Silk, gilt metal, linen
The skirt is nearly 2.5m wide.
Fashion and Style, Level 1, National Museum of Scotland
Did you know?
This mantua came into the Museum’s possession from the Earl of Haddington and had been kept at Tyninghame house, near Dunbar. As Tyninghame was the principle country house of the Earls of Haddington until the 1980s, it is likely that the mantua either belonged to the Countess of Haddington, or one of the Earl of Haddington’s close female relations.
For court wear in the early 18th century, women wore the open-fronted mantua, with a train and matching petticoat. To give the figure the required shape, stays (an 18th century precursor to the corset) and hooped petticoat, or panniers, were worn underneath. Designed to reflect the wearer’s status, mantuas were typically decorated with opulent embroidery incorporating gold or silver thread or gilt lace.

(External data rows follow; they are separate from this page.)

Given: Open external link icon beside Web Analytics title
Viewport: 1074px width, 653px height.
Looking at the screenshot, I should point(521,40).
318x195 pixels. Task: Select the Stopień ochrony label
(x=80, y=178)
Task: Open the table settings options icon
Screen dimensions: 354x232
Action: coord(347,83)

The mantua was worn only on specific royal occasions, such as receptions at Hampton Court and St James’s Palace in London. The King’s birthday was one of the man celebratory events of the year, when the nobility would gather in London and commission new clothes. It’s possible that the mantua was made for one of George II’s birthdays (10th November) as gold brocade fabrics were usual for this event: the firm of William Sharp in 1752 advertised a ‘great variety of gold and silver brocade for ladies, and rich waistcoat stuff for gentleman’s wear, entirely new, for the ensuing birthday and winter wear’.

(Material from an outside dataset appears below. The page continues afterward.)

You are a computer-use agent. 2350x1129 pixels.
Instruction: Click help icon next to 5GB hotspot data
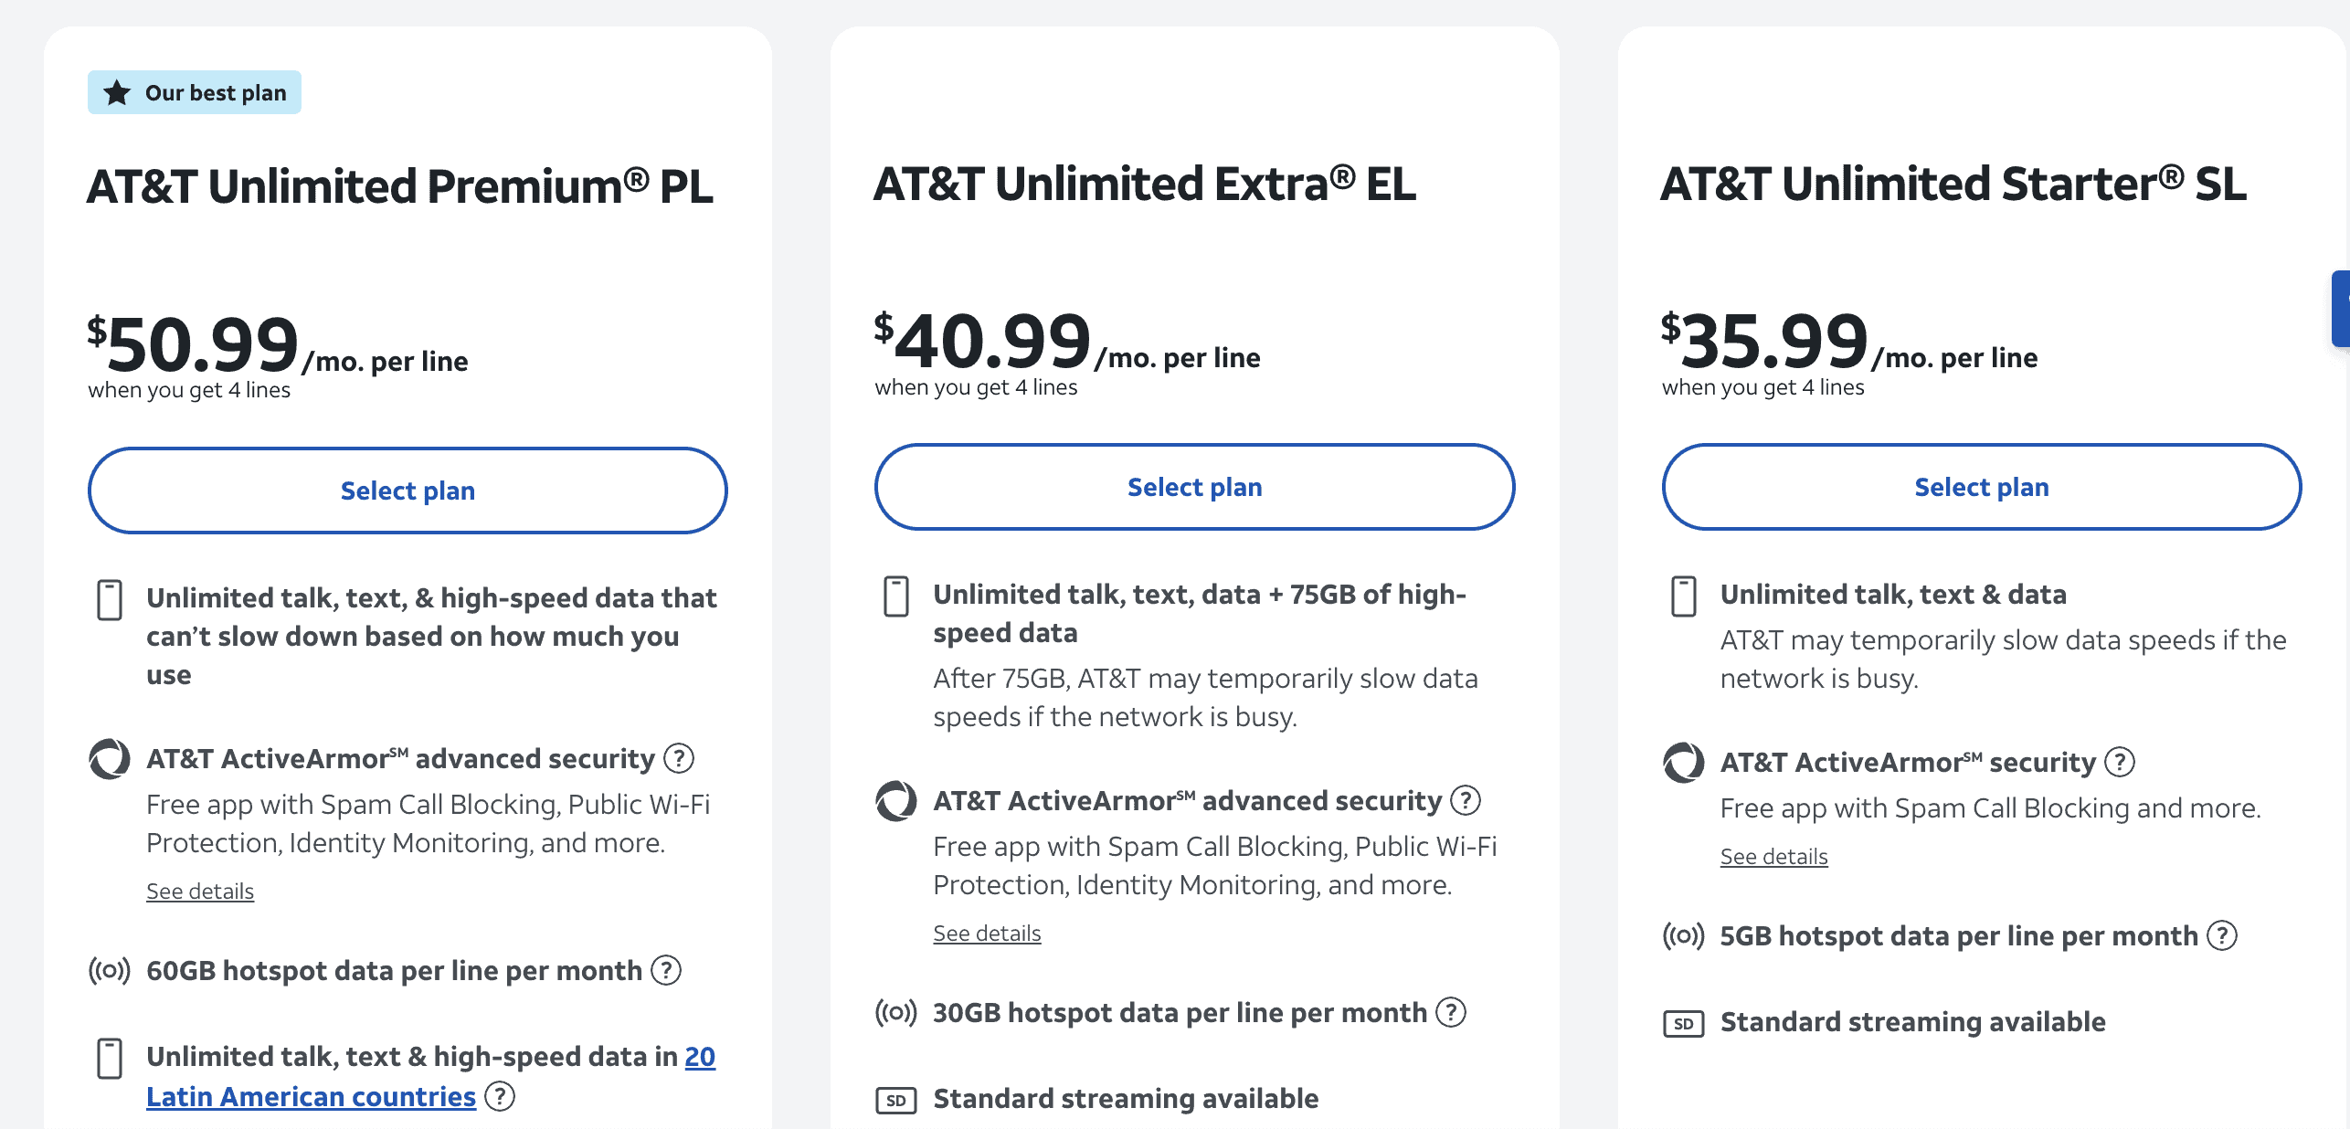point(2222,935)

The wide skirts of the mantua reflect the contemporary fashion, but their extreme exaggeration is purely a court affectation. In Britain the shape remained largely the same for many years, with only minimal changes in the formation of the train, or the fashionable pattern of the silk.
It is rare for mantuas to survive in such excellent condition and the museum is particularly lucky to know the family this belonged to.
The skirts of the mantua were used to show off luxurious fabrics that reflected a wearer’s wealth, taste and status. The use of gold, silver and silk, as well as the technical skill required to weave such complex patterns made these fabrics very expensive. Although we cannot know the exact cost, it is probable that the fabric of this dress would cost around the equivalent of £5,000 today.
The mantua came from Tynninghame, near Dunbar, which became the principal country residence of the 1st Earl of Haddington in 1628 and remained so until the 1980s. Through marriage in the 18th century, the Earls of Haddington became connected to Mellerstain house, where the current Earl of Haddington lives. The National Museum of Scotland has around 162 items previously owned by the Earls of Haddington in the fashion and textile collection, dating from around 1720-1900.
The dress dates to when Thomas, 7th Earl of Haddington held the title and estates. In 1750 he married Mary Holt, widow of Gresham Lloyd, who became known as the Countess of Haddington. The Earl and the Countess appear to have led a socially active life with their peers, with their attendance at balls and hunts reported by Lloyd’s Evening Post. It is likely that this mantua may have belonged to Mary, Countess of Haddington, or another close female relation such as Mary’s daughter.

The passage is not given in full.